Academic studies have often emphasized the law-making aspects of Congress to the exclusion of examining how Congress uses its investigative power. This is despite the fact that Congress possesses great power to compel testimony and documents from public and private persons alike, and that exercises of the investigative power are among the most notable public images of Congress. While several recent studies have considered investigations in the context of relations between the executive and legislative branches, far less effort has been committed to looking at how much Congress uses coercive investigative power to gather information on non-governmental actors.

I develop several new datasets to examine the historical and recent use of investigations of both governmental and non-governmental institutions. A major component of this work is a comprehensive study of all authorizations of subpoena power granted to committees over the period 1792-1944. I find that for both Executive and outside subjects, divided control of government was positively associated with the volume of investigations in the House, but not in the Senate. Through extended qualitative examination of contemporary news stories and other secondary sources, I consider how partisan and institutional factors influenced the focus, scope, and intensity of investigative projects, as well as which legislative chamber and committee came to undertake the information-gathering work. I demonstrate how stronger party leaderships limited opportunities for members to conduct investigations, and where necessary, shifted politically-sensitive subjects to venues--within the chamber, to the other chamber, or to joint committees--that would be more favorable to the desired results. Nevertheless, it was in the Senate that individual members consistently possessed greater opportunity to initiate inquiries to develop policy expertise as well as those that could be dangerous to their own party's interests.

Confronting changes to how Congress has made such grants since World War II, I examine the exercise of investigative power in its capacity to generate media coverage and witnesses' invocations of the Fifth Amendment protection against self-incrimination. Whereas the House and Senate experienced an extended period of near-parity in the quantity of investigations until the mid-1990s, since that time the Senate has been the more involved and consistent actor. The number of different investigative topics receiving media attention has also declined since the early 1990s. Increasingly, Congress's investigative initiative focuses on a small set of subjects, which often receive simultaneous scrutiny from a number of different corners.

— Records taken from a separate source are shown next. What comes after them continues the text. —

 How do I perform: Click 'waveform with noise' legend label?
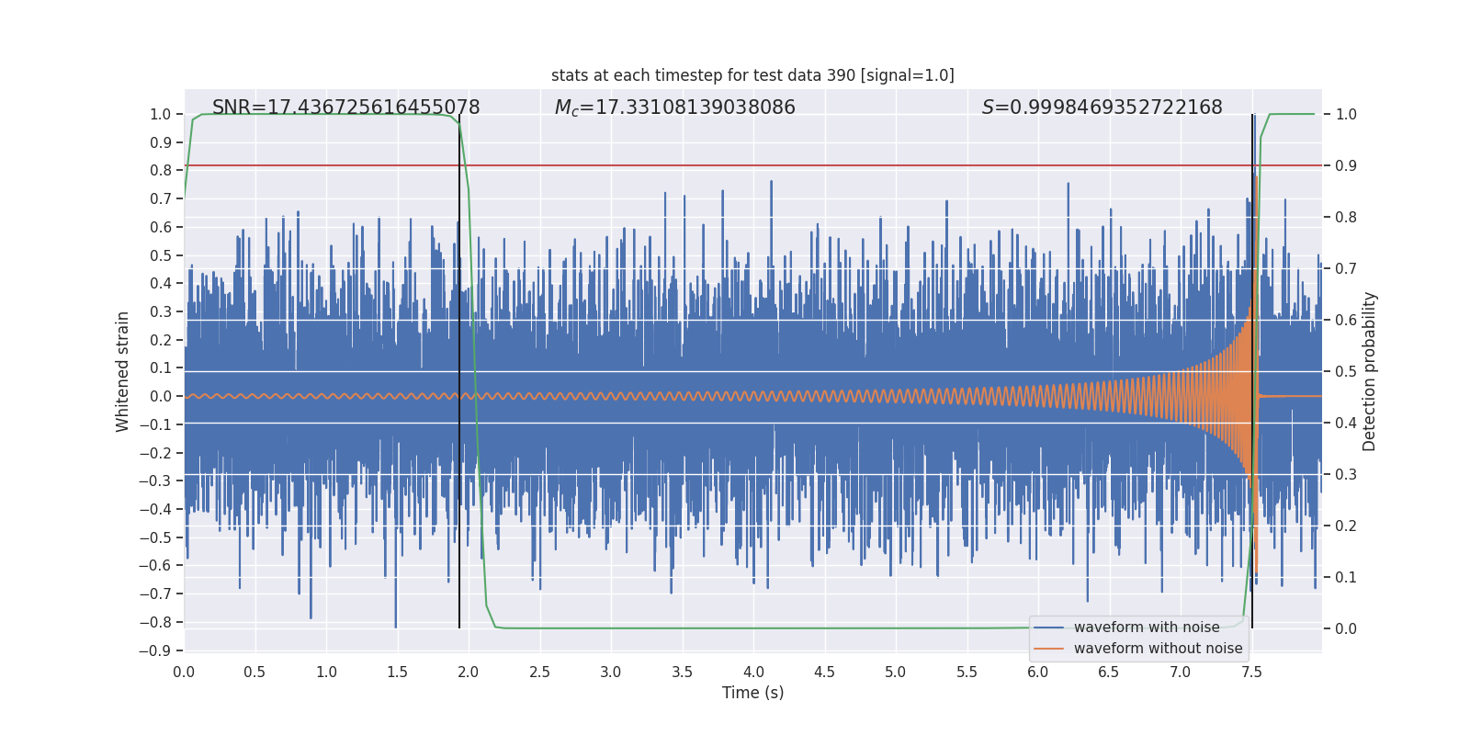click(x=1147, y=628)
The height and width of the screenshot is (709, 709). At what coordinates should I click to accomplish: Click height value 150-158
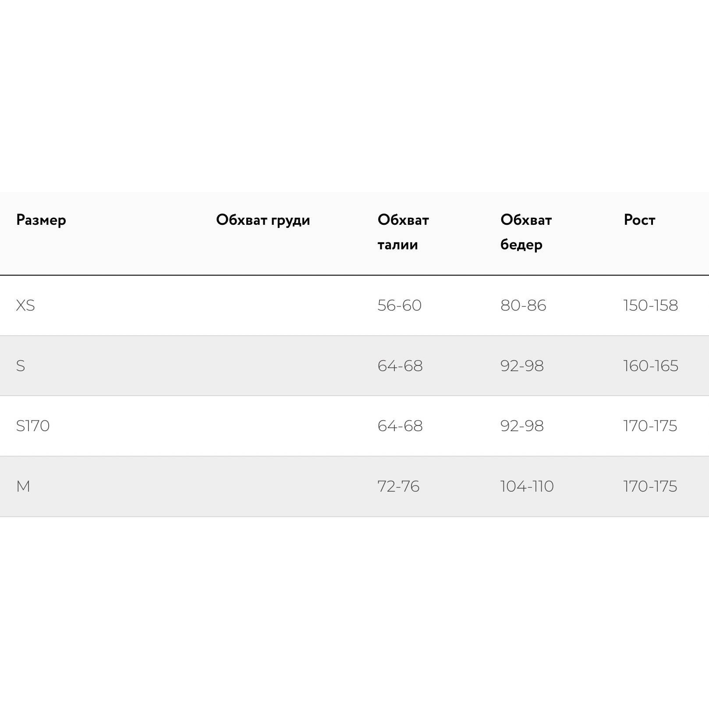click(x=650, y=305)
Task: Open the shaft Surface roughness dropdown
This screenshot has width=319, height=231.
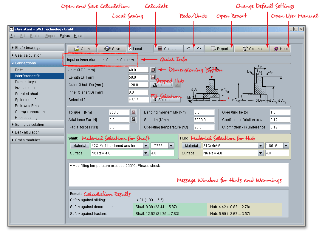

To help motivate the evolution of Congressional investigations, I consider the Legislative branch's relations with the Executive and Judicial branches, as well as concerted attempts by the Legislature to build institutional capacity. I argue that the growth of the State and increased complexity of society have complicated Congress's investigative task, requiring it to seek new methods and driving it towards greater reliance on the other two branches, particularly the Judiciary. Ultimately, Congress's ability to summarily detain contumacious witnesses and police member qualifications and chamber legitimacy--the original means and ends of its powers as upheld in the 19th Century--are the weakest and most disused elements of its investigative repertoire. The work closes with a discussion of the possibilities for policy-making through investigations, and some ideas for encouraging greater member use of Congress's investigative power.